The Houston Chronicle reports today on the importance of the ruby red Texas panhandle in the state's race for governor. Jeremy Wallace of the Austin Bureau leads with lots of atmospherics from Beto O'Rouke's 49-day Drive for Texas, but the headline is an ominous one for incumbent Greg Abbott, "How the biggest Republican stronghold in Texas could cost Gov. Abbott his job." Here's the lede:
Beto O'Rourke invited them into the shade on a searing 100-degree summer day.
He gave them cold water.
And then, they gave him hell.Greatly outnumbering his own supporters at Blodgett Park just miles from the Oklahoma border, protesters wearing Trump shirts and holding homemade signs quickly overwhelmed the El Paso Democrat's plans for a rally and charm offensive with shouts about their guns, their oil-based economy and the freedom to raise their cattle.
As they surrounded him, O'Rourke declared his support for the 2nd Amendment and his loyalty to the gas-burning pickup he just drove to the furthest reaches of the Texas Panhandle.
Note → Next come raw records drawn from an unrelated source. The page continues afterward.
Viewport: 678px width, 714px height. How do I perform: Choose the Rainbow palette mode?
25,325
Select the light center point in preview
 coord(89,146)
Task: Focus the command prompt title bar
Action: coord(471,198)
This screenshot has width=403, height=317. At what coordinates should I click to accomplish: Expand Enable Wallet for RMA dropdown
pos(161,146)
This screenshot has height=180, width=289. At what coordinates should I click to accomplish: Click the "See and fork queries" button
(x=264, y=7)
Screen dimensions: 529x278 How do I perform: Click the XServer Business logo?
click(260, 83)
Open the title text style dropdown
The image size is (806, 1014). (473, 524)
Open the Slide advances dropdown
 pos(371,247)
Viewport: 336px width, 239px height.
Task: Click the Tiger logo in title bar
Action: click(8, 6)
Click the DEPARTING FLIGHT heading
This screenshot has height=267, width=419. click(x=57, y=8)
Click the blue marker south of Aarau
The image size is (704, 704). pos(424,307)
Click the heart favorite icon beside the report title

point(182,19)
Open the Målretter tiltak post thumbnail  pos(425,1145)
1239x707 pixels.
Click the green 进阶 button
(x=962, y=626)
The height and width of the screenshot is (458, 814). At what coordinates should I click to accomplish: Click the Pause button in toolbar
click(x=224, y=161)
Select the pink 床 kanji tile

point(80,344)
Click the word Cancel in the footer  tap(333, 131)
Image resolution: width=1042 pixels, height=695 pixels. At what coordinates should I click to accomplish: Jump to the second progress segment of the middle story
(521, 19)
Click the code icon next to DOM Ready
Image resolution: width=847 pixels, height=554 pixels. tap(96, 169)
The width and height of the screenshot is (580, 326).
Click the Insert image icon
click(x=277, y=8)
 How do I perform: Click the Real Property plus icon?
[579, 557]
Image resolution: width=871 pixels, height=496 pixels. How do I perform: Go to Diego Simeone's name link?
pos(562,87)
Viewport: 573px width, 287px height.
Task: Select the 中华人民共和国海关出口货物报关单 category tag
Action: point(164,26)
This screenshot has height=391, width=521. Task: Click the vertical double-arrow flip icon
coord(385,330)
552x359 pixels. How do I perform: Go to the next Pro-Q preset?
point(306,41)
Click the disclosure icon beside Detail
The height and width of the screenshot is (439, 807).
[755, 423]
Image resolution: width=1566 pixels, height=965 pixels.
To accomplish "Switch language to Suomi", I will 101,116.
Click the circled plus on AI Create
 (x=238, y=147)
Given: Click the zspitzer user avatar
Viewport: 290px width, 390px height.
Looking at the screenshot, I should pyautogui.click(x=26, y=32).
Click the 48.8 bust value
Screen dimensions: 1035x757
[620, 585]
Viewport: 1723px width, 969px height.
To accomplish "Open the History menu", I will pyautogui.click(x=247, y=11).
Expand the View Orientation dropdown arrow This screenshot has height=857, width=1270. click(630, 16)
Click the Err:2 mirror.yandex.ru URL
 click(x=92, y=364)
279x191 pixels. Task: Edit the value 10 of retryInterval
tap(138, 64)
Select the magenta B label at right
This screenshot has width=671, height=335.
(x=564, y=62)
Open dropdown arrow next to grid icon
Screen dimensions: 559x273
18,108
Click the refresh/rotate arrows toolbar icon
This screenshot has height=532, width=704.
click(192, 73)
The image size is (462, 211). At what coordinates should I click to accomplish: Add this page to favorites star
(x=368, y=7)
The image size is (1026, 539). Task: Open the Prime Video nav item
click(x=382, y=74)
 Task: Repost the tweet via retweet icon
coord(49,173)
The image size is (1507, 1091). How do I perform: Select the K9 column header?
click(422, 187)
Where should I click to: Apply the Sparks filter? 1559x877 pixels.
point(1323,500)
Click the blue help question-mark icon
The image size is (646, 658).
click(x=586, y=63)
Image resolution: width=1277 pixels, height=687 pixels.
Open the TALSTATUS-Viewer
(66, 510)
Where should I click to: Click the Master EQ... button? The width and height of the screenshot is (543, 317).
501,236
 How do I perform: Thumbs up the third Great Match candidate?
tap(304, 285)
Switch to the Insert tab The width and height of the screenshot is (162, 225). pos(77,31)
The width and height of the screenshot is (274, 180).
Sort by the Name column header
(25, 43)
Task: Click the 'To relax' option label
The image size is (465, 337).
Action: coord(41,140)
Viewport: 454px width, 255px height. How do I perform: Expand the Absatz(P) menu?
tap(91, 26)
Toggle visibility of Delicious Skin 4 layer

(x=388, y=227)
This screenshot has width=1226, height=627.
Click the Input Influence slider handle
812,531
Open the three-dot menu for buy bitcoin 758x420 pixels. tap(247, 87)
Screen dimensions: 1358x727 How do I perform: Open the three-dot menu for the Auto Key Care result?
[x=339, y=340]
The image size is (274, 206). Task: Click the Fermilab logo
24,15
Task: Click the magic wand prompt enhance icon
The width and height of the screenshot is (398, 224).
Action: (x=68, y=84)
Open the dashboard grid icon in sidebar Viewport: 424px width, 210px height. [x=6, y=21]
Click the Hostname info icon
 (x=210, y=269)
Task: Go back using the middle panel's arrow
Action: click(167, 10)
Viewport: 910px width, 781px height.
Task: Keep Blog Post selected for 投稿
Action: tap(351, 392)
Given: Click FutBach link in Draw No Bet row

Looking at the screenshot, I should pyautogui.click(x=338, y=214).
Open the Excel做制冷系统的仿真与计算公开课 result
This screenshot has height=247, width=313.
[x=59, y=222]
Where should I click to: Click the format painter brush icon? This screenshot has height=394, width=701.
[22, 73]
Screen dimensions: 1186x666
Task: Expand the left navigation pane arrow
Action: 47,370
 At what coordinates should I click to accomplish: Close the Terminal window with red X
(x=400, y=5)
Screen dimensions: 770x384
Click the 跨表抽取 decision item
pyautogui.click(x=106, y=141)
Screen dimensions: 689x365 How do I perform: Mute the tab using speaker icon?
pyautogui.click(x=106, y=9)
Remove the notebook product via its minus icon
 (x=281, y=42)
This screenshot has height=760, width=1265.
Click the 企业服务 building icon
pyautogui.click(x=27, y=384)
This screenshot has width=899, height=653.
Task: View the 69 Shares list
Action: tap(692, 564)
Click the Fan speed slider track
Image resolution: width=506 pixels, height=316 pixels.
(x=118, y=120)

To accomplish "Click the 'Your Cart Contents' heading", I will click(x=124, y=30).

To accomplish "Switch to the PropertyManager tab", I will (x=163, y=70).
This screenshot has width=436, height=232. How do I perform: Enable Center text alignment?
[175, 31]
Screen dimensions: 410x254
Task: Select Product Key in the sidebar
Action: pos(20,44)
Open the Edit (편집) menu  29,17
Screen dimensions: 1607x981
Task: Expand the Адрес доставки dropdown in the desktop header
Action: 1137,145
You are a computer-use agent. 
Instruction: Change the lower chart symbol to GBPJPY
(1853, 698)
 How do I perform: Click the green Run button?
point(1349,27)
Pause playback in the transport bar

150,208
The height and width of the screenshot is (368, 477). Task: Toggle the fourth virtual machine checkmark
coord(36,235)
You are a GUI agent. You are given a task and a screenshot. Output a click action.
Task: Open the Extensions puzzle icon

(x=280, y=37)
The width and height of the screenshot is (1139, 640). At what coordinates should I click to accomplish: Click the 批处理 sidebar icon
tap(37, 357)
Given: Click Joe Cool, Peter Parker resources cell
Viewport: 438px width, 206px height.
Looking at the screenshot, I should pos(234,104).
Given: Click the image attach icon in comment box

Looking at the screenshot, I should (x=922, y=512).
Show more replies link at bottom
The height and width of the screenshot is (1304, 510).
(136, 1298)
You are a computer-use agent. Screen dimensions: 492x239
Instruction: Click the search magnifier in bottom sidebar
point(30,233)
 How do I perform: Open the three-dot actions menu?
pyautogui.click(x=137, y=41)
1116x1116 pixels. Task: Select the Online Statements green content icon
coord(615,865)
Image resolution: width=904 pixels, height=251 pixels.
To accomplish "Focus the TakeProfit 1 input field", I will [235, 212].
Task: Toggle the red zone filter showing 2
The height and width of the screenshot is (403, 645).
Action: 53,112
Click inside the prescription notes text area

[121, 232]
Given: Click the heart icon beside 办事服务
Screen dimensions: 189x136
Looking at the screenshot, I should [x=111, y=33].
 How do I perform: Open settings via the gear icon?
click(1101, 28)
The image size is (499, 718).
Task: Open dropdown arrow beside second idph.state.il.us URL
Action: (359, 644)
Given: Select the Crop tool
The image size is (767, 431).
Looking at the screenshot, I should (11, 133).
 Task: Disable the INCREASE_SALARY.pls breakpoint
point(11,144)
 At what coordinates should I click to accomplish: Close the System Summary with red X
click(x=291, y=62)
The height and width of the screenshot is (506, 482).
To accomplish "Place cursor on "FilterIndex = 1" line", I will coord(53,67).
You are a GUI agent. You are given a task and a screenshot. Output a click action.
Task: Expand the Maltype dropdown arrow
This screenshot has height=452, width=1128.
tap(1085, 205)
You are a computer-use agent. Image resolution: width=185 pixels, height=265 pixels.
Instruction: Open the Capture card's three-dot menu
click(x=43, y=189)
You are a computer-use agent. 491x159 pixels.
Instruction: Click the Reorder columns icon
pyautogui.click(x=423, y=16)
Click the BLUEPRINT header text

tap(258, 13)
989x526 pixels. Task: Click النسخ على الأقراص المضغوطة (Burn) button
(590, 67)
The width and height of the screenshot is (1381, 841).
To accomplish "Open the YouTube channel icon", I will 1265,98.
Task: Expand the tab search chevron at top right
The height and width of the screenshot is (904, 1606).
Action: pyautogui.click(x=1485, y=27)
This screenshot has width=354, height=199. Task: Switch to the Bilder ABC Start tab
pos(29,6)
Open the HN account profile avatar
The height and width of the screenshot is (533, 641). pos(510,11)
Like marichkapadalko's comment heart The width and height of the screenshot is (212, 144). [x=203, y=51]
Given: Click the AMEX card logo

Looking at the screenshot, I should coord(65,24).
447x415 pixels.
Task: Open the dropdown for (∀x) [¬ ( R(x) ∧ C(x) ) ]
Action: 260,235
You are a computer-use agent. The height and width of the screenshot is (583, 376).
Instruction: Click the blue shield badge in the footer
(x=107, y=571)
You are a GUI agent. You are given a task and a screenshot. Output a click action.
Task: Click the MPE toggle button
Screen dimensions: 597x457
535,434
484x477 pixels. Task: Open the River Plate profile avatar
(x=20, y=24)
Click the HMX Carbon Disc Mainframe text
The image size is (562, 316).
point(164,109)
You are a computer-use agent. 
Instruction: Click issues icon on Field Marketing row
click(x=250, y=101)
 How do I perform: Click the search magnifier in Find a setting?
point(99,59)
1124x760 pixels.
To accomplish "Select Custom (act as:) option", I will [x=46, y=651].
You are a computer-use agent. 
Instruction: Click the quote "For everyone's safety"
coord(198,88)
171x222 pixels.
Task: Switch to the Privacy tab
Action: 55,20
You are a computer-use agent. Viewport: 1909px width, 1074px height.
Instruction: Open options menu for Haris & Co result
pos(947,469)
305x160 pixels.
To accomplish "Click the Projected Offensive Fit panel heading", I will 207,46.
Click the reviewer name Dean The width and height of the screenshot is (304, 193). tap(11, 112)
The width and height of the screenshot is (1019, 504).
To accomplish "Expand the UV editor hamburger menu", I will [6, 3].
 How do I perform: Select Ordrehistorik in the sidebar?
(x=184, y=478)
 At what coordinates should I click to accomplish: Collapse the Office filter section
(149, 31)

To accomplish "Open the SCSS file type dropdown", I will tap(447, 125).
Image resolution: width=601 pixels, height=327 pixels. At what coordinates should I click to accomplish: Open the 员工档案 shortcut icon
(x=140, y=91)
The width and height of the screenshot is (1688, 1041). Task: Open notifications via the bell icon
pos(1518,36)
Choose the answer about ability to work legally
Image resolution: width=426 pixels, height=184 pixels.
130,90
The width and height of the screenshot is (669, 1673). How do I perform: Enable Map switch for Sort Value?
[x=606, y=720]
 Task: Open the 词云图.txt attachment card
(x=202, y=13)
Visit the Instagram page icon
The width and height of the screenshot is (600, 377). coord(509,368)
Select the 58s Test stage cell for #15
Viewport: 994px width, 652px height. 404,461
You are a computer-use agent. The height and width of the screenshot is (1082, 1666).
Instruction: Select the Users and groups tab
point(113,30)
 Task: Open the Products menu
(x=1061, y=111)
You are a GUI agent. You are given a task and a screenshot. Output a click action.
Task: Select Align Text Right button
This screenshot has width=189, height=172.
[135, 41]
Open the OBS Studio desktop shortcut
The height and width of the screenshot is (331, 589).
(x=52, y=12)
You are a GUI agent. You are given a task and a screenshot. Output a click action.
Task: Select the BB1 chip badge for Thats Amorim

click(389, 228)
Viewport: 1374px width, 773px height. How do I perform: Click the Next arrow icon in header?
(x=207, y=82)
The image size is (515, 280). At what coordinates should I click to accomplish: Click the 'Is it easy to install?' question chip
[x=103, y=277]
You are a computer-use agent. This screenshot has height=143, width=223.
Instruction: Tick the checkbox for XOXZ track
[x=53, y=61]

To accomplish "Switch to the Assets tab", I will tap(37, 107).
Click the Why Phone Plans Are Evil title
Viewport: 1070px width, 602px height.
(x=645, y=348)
As for beef, he testified to having "just ate a hamburger for dinner last night."
The rally never really got off the ground.
Instead, O'Rourke was stuck knocking down more incoming questions from the opposition than from his own small contingent of supporters in Spearman, a town of 3,100 people who voted overwhelmingly for President Donald Trump in 2020.
"We wanted to send him a message. He's not welcome here," said Gyene Spivey, the Republican Party chairwoman for Hansford County. "I wish he'd just go back down the road to El Paso."
The exchange in the vast flatlands of the High Plains is more important to the future of the governor's race than at first glance. Voter registration data and recent election results show the campaign just might come down to places like Spearman and other sparsely populated towns in the Texas Panhandle and the plains to the south.